***** PROVIDED DATA

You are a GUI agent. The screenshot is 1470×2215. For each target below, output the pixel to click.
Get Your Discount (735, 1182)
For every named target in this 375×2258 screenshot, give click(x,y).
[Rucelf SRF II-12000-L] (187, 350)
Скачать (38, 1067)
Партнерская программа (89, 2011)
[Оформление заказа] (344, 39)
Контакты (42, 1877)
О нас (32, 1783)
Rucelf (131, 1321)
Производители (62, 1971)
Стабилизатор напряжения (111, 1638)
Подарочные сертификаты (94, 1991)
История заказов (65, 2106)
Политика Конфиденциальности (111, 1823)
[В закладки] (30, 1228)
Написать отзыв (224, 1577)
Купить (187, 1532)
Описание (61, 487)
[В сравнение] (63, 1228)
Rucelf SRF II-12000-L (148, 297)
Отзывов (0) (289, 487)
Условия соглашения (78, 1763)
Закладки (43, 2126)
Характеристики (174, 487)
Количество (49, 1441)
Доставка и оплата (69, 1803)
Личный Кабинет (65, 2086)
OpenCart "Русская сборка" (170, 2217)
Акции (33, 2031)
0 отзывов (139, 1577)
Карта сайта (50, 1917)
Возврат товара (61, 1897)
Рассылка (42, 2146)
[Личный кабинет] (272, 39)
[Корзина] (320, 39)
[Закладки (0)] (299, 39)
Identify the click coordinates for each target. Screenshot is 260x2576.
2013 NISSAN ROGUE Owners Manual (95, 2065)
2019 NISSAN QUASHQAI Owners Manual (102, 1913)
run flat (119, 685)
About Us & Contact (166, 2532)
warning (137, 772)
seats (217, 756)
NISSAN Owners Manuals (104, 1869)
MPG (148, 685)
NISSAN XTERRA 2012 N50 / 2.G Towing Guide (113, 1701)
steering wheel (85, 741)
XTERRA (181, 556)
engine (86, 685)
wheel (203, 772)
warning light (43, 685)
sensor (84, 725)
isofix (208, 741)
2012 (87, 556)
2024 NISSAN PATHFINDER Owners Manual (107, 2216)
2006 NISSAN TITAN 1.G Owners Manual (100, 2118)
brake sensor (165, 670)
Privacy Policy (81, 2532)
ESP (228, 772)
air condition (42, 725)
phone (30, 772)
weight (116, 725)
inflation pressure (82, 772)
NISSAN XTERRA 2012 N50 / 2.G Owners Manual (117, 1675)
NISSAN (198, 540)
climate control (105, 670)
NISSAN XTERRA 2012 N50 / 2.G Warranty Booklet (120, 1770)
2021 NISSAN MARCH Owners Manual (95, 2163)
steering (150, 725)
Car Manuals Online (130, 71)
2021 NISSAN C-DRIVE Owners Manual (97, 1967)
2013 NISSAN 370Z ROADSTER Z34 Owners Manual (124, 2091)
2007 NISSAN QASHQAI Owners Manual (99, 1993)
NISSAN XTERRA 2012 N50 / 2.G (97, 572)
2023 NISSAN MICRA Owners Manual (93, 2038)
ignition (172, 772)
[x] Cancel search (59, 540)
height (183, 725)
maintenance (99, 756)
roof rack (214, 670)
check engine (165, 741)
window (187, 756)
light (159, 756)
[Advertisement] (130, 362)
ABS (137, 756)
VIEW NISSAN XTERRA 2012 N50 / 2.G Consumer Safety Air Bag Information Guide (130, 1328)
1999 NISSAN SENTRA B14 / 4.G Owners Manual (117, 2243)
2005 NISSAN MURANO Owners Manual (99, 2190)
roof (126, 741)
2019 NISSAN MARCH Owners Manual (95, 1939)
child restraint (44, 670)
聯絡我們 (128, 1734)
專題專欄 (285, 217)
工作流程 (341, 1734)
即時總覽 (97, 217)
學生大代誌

**********

— DESCRIPTION OF THE TASK —
Look through the records for the word "Rucelf". Every line that has it should be copied.

— ANSWER —
[Rucelf SRF II-12000-L] (187, 350)
Rucelf (131, 1321)
Rucelf SRF II-12000-L (148, 297)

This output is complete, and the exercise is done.